The listener who suggested this location asked us to keep her anonymous, but she wanted to share her experiences. "I began working at the courthouse when I was about 4 weeks pregnant with my son. My very first encounter began with smelling lavender perfume in one specific area every time I would open and close the museum. I at first thought it was just me being pregnant, but I continued to smell it until the day I left (2.5 years later). By far, the craziest experience that I had while working there happened when I was 24 weeks pregnant. I hadn't felt well that day, but couldn't figure out why. I had heard some odd noises, but didn't think much of it. I had seen a printer paper box with my name written on the top. Most people wouldn't think anything of it, but I couldn't get over the creepy handwriting. It literally looked like a serial killer wrote my name in pencil. NOBODY used pencils in that museum. They used pens. I went to double check with my boss (who had been out of town until that morning) to make sure that I missed a box of items that needed research and cataloging. She assured me that was not her handwriting, and that nobody else had been in the museum. When I went to show her the box top, I was hit with a very big contraction. Me being me, I thought it was Braxton hicks....until another one came along....and then another one. I thought it was weird, but I thought I was being paranoid. What was even more strange was that was one of the only times that I smelled the perfume in my office, and then my computer randomly shut down. Two days later, I was hospitalized because I was in labor at 24 weeks (halfway) I believe with all my heart the spirit was trying to get my attention so I could stop and rest.

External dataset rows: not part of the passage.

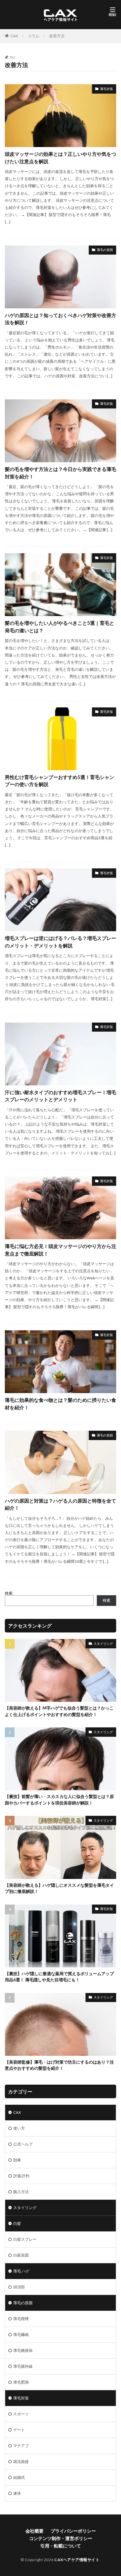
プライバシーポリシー (73, 2531)
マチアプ (21, 2445)
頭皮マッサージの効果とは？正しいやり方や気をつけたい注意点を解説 (60, 157)
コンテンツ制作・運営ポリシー (60, 2538)
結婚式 (19, 2477)
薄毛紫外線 (23, 2366)
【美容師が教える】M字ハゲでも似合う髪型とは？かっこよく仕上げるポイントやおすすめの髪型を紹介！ (59, 1711)
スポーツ (21, 2413)
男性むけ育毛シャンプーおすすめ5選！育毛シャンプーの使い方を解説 (59, 780)
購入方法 (21, 2191)
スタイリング (103, 1643)
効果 (17, 2160)
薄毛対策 (106, 89)
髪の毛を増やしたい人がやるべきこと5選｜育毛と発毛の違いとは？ (59, 626)
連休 (17, 2493)
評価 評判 (21, 2175)
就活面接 (21, 2461)
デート (19, 2429)
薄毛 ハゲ (21, 2271)
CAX (14, 36)
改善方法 (57, 35)
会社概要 (34, 2531)
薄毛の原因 (105, 250)
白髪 (17, 2223)
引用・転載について (60, 2545)
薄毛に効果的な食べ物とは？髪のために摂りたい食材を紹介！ (60, 1403)
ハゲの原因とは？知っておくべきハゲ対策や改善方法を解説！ (60, 319)
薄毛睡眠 (21, 2334)
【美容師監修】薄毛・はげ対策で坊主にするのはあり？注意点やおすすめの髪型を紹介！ (59, 2065)
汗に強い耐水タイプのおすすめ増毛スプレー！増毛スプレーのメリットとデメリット (60, 1096)
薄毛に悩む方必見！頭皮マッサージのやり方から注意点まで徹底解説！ (60, 1249)
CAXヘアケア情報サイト (76, 2559)
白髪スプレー (24, 2239)
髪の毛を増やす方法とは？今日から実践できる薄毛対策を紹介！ (60, 472)
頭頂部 (19, 2286)
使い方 (19, 2128)
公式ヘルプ (23, 2144)
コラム (33, 35)
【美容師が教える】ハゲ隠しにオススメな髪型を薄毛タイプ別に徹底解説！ (59, 1888)
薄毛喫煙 (21, 2318)
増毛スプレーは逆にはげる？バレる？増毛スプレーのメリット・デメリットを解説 (60, 941)
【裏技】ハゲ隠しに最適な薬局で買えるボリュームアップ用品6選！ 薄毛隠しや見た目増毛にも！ (59, 1977)
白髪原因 (21, 2255)
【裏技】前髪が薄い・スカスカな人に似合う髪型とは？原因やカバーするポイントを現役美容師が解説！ (59, 1799)
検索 (9, 1593)
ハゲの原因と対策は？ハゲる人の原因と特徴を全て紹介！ (60, 1504)
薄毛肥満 (21, 2382)
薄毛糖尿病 (23, 2350)
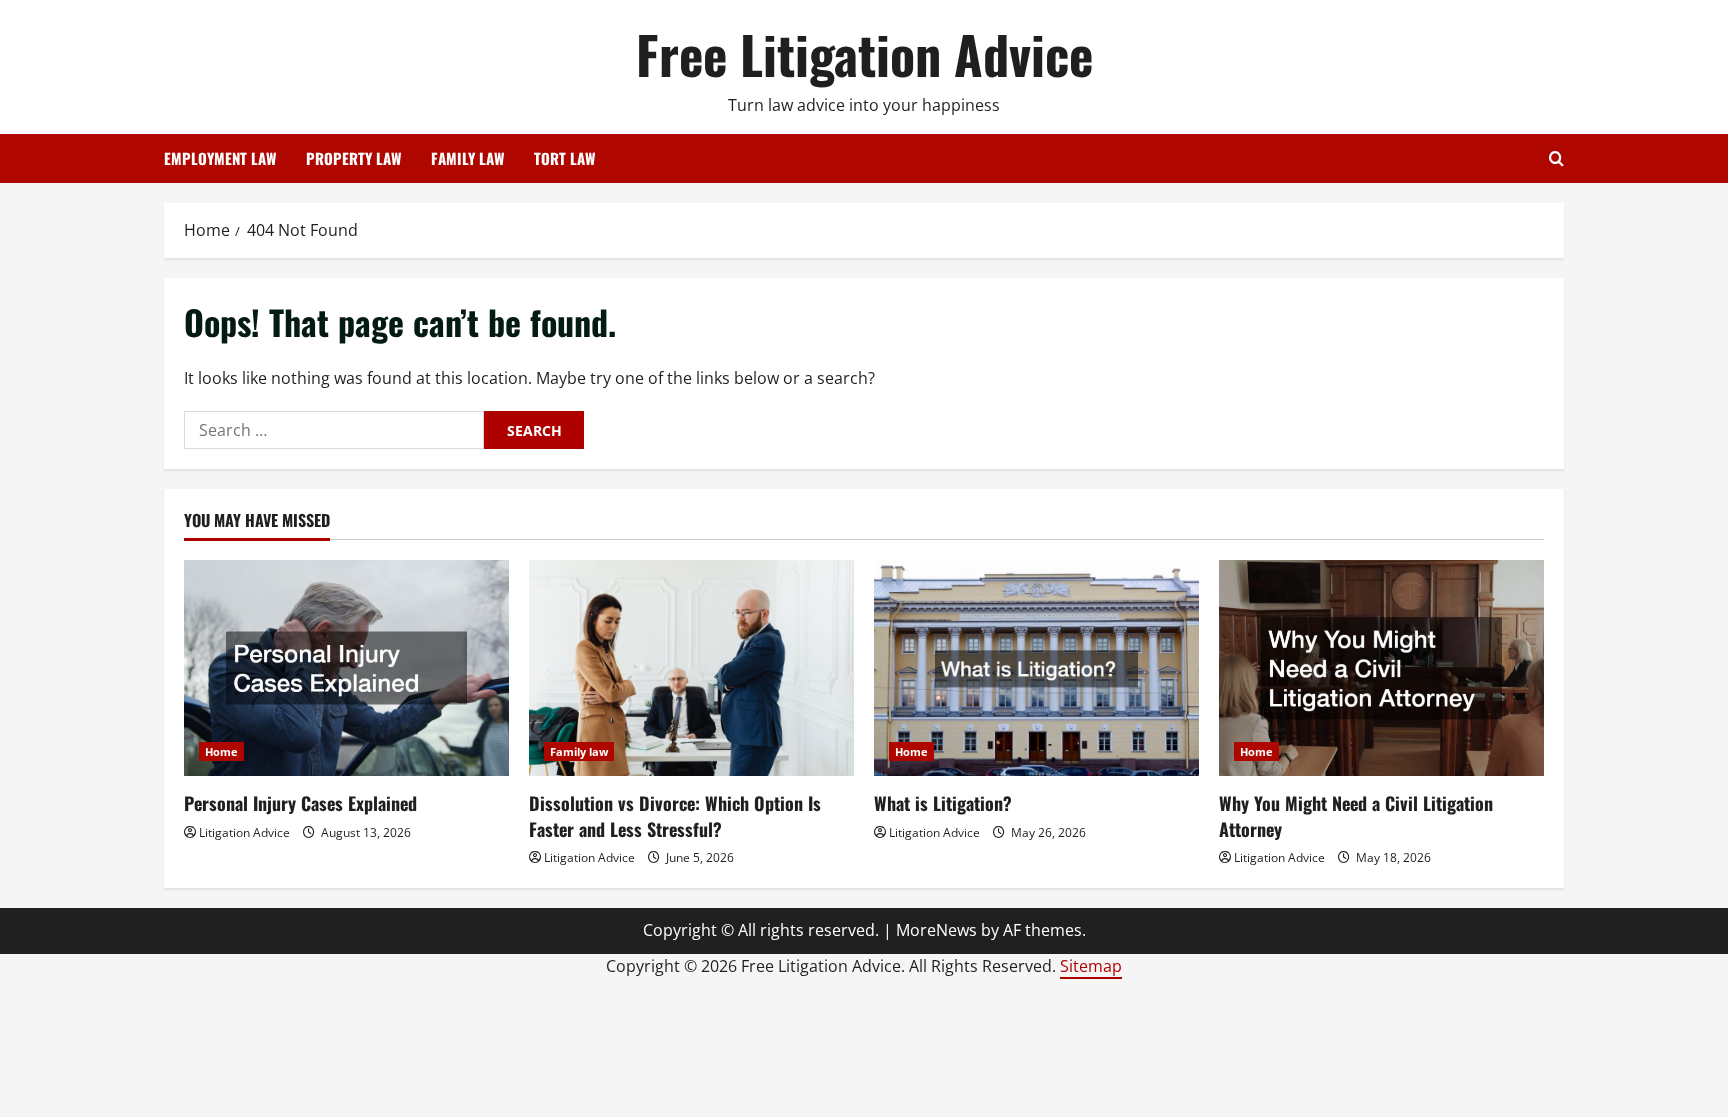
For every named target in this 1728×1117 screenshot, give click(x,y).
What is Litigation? (943, 803)
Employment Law (220, 158)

I would hear voices and hear doors opening and closing when I knew for fact that the museum was deadbolted. Several times I would be by myself and locked in, and I would hear someone walk into my boss's office. I made it a point to prove Robert's innocence, and I was able to through finding old trial transcripts. On my very last day, he allowed me to see him as he walked through the main entrance door."
Did Robert Milton commit this crime? A modern day jury would be hard pressed to convict with the lack of evidence. Is Milton's spirit at unrest because he was an innocent man when he was hanged? Is the Old Tishomingo County Courthouse haunted? That is for you to decide.